◆ **Data shown**
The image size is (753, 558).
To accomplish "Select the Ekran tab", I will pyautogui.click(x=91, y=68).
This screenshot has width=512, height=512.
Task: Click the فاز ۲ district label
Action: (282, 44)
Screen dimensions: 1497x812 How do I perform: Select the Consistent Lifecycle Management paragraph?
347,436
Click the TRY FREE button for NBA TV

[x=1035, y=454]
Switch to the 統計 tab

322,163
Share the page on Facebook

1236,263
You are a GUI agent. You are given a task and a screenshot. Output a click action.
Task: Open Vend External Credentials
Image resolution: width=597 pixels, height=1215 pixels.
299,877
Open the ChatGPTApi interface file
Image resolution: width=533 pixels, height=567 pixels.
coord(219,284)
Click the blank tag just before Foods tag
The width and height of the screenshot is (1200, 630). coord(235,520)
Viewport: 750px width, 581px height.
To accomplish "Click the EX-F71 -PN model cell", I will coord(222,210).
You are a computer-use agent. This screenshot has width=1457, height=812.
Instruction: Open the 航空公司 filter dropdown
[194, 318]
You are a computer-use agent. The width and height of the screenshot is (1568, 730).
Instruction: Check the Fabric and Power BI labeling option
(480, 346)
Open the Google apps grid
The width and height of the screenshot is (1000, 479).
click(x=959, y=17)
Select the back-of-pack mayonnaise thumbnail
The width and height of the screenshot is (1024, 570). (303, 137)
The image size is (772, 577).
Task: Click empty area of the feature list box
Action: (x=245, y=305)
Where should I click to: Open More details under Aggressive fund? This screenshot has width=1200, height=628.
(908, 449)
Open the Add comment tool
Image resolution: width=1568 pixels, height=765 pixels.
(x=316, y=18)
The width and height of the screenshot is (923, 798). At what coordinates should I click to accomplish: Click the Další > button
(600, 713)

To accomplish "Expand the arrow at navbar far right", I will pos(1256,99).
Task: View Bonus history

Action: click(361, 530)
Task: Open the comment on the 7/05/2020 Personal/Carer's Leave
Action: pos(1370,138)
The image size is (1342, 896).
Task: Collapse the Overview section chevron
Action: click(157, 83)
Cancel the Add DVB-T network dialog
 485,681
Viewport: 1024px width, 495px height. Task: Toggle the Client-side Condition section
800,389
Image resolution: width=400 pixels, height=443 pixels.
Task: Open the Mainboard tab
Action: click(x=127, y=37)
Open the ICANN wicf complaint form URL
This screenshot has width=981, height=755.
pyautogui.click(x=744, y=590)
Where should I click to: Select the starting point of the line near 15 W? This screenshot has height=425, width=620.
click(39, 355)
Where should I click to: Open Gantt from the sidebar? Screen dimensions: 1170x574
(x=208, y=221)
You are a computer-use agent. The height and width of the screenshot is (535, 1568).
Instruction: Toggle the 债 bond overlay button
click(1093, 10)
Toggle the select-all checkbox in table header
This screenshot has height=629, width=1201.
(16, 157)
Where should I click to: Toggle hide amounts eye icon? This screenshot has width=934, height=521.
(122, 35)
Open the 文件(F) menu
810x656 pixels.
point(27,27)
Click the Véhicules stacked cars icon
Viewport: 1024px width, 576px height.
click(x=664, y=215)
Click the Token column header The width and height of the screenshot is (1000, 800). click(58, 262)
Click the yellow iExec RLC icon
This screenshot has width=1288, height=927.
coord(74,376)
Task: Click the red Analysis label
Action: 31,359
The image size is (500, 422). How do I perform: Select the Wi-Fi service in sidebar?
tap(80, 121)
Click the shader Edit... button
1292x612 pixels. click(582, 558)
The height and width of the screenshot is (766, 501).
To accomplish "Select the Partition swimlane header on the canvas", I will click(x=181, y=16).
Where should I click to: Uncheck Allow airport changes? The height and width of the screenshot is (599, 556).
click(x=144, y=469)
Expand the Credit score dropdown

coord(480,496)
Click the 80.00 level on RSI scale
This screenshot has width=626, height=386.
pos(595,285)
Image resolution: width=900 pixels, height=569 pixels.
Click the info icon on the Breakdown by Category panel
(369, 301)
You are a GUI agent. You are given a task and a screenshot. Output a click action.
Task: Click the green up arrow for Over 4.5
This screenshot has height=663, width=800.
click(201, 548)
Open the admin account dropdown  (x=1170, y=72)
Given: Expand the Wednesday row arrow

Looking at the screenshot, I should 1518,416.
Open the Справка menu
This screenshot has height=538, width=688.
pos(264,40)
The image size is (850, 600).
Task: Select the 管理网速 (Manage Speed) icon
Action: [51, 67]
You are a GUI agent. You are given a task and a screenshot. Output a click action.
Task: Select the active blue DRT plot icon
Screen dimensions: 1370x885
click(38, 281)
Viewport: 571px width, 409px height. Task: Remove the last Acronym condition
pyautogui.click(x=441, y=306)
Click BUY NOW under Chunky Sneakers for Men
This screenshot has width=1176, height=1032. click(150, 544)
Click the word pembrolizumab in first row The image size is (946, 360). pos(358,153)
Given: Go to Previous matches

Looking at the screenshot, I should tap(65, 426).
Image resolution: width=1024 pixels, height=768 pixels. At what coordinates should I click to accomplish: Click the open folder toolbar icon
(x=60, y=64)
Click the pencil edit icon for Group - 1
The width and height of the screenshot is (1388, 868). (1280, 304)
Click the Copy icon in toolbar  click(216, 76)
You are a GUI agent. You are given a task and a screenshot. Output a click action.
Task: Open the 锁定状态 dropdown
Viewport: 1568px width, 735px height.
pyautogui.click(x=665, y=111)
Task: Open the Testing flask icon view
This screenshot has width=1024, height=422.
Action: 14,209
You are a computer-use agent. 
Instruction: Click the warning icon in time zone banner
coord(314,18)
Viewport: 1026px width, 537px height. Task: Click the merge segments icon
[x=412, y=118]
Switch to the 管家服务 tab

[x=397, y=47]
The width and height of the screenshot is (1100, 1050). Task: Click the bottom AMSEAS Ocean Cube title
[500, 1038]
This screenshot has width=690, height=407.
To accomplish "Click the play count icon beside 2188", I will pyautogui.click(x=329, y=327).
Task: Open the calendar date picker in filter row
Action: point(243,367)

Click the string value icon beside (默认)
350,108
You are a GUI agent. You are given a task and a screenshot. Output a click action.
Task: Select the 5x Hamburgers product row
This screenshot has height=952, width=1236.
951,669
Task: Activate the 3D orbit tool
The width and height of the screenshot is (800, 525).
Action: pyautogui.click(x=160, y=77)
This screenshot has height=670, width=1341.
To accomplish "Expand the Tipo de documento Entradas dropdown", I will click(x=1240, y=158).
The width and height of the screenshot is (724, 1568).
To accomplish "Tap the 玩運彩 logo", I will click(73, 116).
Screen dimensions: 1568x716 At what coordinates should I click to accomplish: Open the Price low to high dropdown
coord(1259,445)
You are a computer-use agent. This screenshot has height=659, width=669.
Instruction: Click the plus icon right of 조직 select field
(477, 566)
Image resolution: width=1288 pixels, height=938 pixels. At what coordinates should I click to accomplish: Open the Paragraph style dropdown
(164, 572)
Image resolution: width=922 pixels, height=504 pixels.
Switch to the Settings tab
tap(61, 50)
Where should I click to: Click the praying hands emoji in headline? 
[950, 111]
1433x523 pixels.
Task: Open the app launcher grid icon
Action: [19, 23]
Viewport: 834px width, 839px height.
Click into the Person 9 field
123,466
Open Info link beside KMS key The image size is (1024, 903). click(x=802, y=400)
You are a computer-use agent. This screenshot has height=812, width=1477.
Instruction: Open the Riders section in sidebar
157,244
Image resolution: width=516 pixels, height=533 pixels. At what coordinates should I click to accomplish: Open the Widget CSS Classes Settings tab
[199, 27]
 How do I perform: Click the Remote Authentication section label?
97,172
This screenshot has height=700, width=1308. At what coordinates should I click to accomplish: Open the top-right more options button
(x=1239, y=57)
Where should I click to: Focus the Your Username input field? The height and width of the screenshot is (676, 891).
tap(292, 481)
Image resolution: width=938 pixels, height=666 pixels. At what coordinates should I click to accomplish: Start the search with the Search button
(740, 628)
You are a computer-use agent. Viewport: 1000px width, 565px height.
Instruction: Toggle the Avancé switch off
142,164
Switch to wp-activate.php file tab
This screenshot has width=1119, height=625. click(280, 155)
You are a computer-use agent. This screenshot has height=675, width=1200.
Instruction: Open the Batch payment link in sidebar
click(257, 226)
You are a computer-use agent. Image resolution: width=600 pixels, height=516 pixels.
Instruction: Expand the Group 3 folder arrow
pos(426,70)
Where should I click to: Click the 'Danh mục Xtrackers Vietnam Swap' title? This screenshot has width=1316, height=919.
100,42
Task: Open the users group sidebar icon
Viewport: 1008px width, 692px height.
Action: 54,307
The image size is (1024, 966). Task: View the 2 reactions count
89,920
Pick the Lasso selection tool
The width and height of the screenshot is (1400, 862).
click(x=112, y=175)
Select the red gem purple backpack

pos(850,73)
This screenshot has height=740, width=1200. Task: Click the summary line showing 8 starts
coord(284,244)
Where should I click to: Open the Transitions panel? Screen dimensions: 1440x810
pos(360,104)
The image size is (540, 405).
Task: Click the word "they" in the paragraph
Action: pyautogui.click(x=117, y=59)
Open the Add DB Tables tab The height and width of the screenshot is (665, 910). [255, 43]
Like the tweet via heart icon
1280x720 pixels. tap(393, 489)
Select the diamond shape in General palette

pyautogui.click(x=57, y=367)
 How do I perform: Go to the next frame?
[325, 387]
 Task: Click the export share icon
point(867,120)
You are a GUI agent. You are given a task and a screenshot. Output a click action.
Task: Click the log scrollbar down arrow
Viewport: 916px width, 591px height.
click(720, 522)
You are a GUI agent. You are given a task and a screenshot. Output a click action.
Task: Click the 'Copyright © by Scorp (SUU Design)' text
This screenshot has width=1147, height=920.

◆ **Your task**
Give back, exactly as written, the stretch from the line with "Viewport: 1568px width, 735px height." through the line with "This screenshot has width=690, height=407.", and no other lines from the records above.

◆ **Task solution**
Viewport: 1568px width, 735px height.
pyautogui.click(x=665, y=111)
Task: Open the Testing flask icon view
This screenshot has width=1024, height=422.
Action: 14,209
You are a computer-use agent. 
Instruction: Click the warning icon in time zone banner
coord(314,18)
Viewport: 1026px width, 537px height. Task: Click the merge segments icon
[x=412, y=118]
Switch to the 管家服务 tab

[x=397, y=47]
The width and height of the screenshot is (1100, 1050). Task: Click the bottom AMSEAS Ocean Cube title
[500, 1038]
This screenshot has width=690, height=407.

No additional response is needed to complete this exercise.